### [STATED EXERCISE]
Reproduce the lines below verbatim, starting at the line that contains "Task: Focus the" and ending with the final line, both included. Omit the pictures from your reply.

### [LISTED ENTRIES]
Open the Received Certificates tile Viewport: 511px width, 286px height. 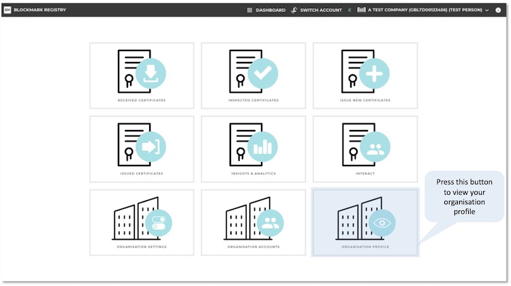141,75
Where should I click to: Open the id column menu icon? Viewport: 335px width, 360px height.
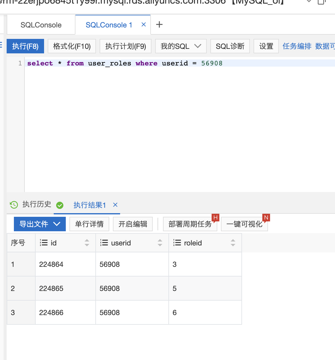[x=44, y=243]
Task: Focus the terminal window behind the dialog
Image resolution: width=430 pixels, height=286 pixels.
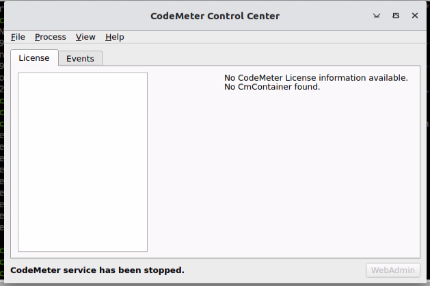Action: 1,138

### [RESPONSE TO THIS EXERCISE]
Task: Focus the terminal window behind the dialog
Image resolution: width=430 pixels, height=286 pixels.
Action: 1,138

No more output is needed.